For best experience please turn on javascript and use a modern browser!
You are using a browser that is no longer supported by Microsoft. Please upgrade your browser. The site may not present itself correctly if you continue browsing.
PAHs in space
Image: Annemieke Petrignani.

PAHs constitute a group of numerous organic molecules that are notorious for being carcinogenic byproducts of, for example, combustion and grilled meat. However, PAHs are also found throughout the universe and are important for astronomers because they provide clues on how matter is formed in interstellar space and how it eventually evolves to form stars and planets.

The characteristic infrared radiation emitted by interstellar PAHs is a powerful means to identify these molecules. However, distinguishing the radiation emitted by PAHs from other radiation sources is far from trivial.  Astronomical data are analysed by comparison with databases containing a large body of PAH infrared spectra (the fingerprints). These spectra are based on theoretical calculations and laboratory experiments.

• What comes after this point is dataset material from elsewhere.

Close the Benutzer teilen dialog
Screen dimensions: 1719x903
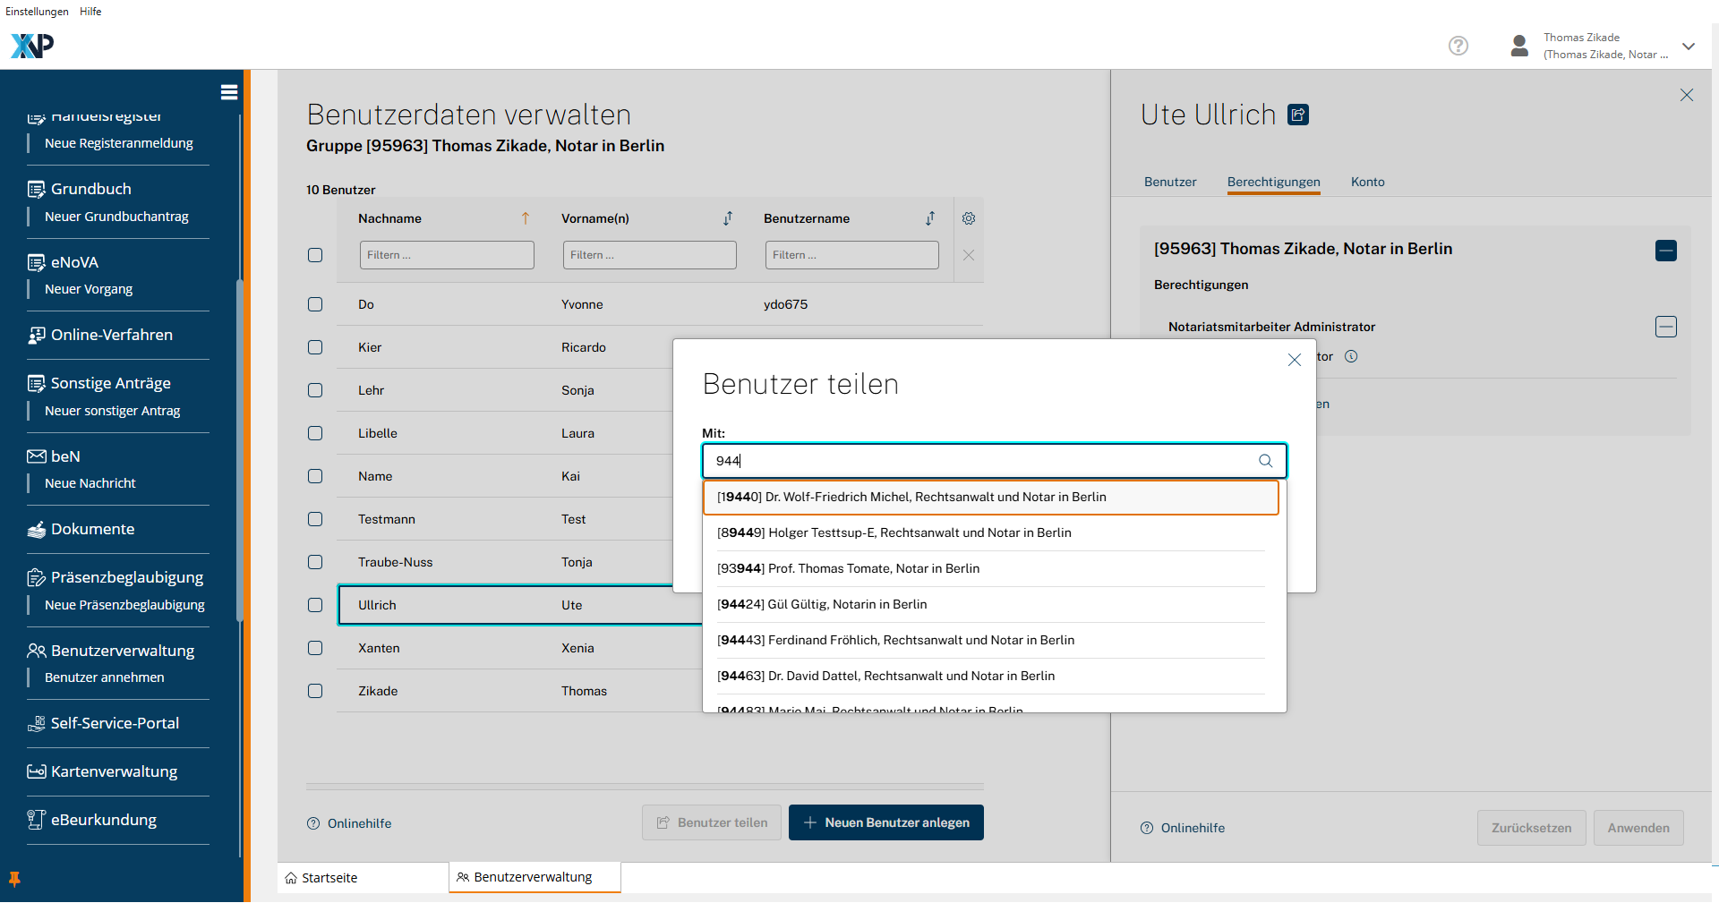[x=1294, y=360]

Carrouselbeeld Orion Nebula
PAH molecules are all over the universe. Image by NASA / ESA / M. Robberto.

Complex fingerprint

To date, astronomers have not been able to identify individual PAH molecules. The experiments of Elena Maltseva, graduate student in the Molecular Photonics group at the UvA’s Van 't Hoff Institute for Molecular Sciences, may now change this. Maltseva studied the molecule naphthalene, a relatively small PAH, using advanced laser spectroscopic methods under the same conditions as those present in interstellar environments. The results were astonishing.

‘According to the common models, I would have expected to find two, or maybe three, absorption bands in this range of the spectrum’, says Maltseva. ‘It was therefore quite shocking to see a spectrum appearing with at least 23 fairly strong bands.’ Subsequent experiments on a series of other PAHs gave analogous results: in each case, the fingerprint was far more complex than expected. Maltseva: ‘ This means that the models that are commonly used deviate strongly from the interstellar reality.’

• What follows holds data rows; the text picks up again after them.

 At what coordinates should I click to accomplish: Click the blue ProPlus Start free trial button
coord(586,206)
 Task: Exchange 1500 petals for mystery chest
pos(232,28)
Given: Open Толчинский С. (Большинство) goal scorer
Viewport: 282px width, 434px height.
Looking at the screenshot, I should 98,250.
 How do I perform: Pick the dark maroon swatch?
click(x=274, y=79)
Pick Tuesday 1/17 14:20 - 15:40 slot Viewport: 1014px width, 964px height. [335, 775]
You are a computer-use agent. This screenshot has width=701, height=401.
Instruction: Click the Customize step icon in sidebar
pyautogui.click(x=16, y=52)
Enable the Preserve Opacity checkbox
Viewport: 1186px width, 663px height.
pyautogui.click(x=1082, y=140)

Quantum-chemical calculations

To rationalise these observations, researchers at the Leiden Observatory developed in collaboration with colleagues at NASA's Ames Research Center a novel quantum-chemical approach to calculate and predict PAH spectra. Cameron Mackie, graduate student at the Leiden Observatory: ‘ We realised that the deviations from ideal vibrational motion were much larger than previously assumed. This leads to strong mixing of vibrational states, which has a tremendous effect on the appearance of the spectra. Bands that would normally be forbidden can then steal intensity from allowed bands. Implementing a proper description of these couplings allowed us to correctly reproduce the experimentally observed spectra.’  

James Webb Space Telescope

The improved quantum-chemical methods will provide astrochemists with considerably better fingerprints for an extensive series of PAH molecules. This will allow for a much more detailed analysis of astronomical data. It is expected that this will lead to the detection of individual PAHs. The breakthrough achieved now is timely, since the James Webb Space Telescope will be launched in 2018. This instrument will be able to perform astronomical observations at unprecedented spectral and spatial resolution.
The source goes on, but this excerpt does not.